__Activity__:
The whole listing is to be printed again exactly.

__Material for this task__:
* * * * * * * * *
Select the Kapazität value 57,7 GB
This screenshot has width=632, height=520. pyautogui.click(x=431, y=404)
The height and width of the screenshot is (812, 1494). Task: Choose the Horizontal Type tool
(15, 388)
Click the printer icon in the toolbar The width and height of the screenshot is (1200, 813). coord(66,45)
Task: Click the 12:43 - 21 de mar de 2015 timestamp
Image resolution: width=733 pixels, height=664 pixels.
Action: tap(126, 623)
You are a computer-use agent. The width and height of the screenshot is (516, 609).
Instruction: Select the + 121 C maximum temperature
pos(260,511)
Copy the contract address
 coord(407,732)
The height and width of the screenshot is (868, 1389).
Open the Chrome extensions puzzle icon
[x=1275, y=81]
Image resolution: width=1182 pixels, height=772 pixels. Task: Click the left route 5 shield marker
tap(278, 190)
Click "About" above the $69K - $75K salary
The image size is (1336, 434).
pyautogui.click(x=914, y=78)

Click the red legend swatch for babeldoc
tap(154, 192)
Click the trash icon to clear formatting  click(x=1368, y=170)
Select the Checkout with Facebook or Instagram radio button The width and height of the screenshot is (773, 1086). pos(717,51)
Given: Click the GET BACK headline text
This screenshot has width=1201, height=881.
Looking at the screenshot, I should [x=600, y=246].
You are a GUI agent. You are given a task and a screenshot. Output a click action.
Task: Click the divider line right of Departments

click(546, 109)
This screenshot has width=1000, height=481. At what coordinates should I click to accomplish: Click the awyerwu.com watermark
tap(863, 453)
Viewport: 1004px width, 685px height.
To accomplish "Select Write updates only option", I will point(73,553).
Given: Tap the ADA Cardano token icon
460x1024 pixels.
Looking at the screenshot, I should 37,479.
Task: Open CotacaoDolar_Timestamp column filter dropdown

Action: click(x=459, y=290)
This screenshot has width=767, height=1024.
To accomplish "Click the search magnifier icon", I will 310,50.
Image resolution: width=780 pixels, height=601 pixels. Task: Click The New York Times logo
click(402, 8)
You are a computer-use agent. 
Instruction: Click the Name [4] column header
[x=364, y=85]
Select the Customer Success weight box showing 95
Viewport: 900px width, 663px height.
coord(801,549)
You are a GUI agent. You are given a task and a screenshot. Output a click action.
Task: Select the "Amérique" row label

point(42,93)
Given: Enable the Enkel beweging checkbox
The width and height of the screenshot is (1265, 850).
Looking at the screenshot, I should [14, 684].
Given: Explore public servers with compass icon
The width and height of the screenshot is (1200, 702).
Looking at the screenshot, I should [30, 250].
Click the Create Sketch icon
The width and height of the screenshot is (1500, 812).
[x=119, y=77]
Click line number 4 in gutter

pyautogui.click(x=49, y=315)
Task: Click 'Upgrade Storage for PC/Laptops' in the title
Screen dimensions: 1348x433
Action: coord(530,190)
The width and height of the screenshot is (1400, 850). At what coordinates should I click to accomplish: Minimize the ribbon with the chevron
* * * * * * * * *
__Exercise answer__:
Select the Kapazität value 57,7 GB
This screenshot has width=632, height=520. pyautogui.click(x=431, y=404)
The height and width of the screenshot is (812, 1494). Task: Choose the Horizontal Type tool
(15, 388)
Click the printer icon in the toolbar The width and height of the screenshot is (1200, 813). coord(66,45)
Task: Click the 12:43 - 21 de mar de 2015 timestamp
Image resolution: width=733 pixels, height=664 pixels.
Action: tap(126, 623)
You are a computer-use agent. The width and height of the screenshot is (516, 609).
Instruction: Select the + 121 C maximum temperature
pos(260,511)
Copy the contract address
 coord(407,732)
The height and width of the screenshot is (868, 1389).
Open the Chrome extensions puzzle icon
[x=1275, y=81]
Image resolution: width=1182 pixels, height=772 pixels. Task: Click the left route 5 shield marker
tap(278, 190)
Click "About" above the $69K - $75K salary
The image size is (1336, 434).
pyautogui.click(x=914, y=78)

Click the red legend swatch for babeldoc
tap(154, 192)
Click the trash icon to clear formatting  click(x=1368, y=170)
Select the Checkout with Facebook or Instagram radio button The width and height of the screenshot is (773, 1086). pos(717,51)
Given: Click the GET BACK headline text
This screenshot has width=1201, height=881.
Looking at the screenshot, I should [x=600, y=246].
You are a GUI agent. You are given a task and a screenshot. Output a click action.
Task: Click the divider line right of Departments

click(546, 109)
This screenshot has width=1000, height=481. At what coordinates should I click to accomplish: Click the awyerwu.com watermark
tap(863, 453)
Viewport: 1004px width, 685px height.
To accomplish "Select Write updates only option", I will point(73,553).
Given: Tap the ADA Cardano token icon
460x1024 pixels.
Looking at the screenshot, I should 37,479.
Task: Open CotacaoDolar_Timestamp column filter dropdown

Action: click(x=459, y=290)
This screenshot has width=767, height=1024.
To accomplish "Click the search magnifier icon", I will 310,50.
Image resolution: width=780 pixels, height=601 pixels. Task: Click The New York Times logo
click(402, 8)
You are a computer-use agent. 
Instruction: Click the Name [4] column header
[x=364, y=85]
Select the Customer Success weight box showing 95
Viewport: 900px width, 663px height.
coord(801,549)
You are a GUI agent. You are given a task and a screenshot. Output a click action.
Task: Select the "Amérique" row label

point(42,93)
Given: Enable the Enkel beweging checkbox
The width and height of the screenshot is (1265, 850).
Looking at the screenshot, I should [14, 684].
Given: Explore public servers with compass icon
The width and height of the screenshot is (1200, 702).
Looking at the screenshot, I should [30, 250].
Click the Create Sketch icon
The width and height of the screenshot is (1500, 812).
[x=119, y=77]
Click line number 4 in gutter

pyautogui.click(x=49, y=315)
Task: Click 'Upgrade Storage for PC/Laptops' in the title
Screen dimensions: 1348x433
Action: coord(530,190)
The width and height of the screenshot is (1400, 850). At what coordinates should I click to accomplish: Minimize the ribbon with the chevron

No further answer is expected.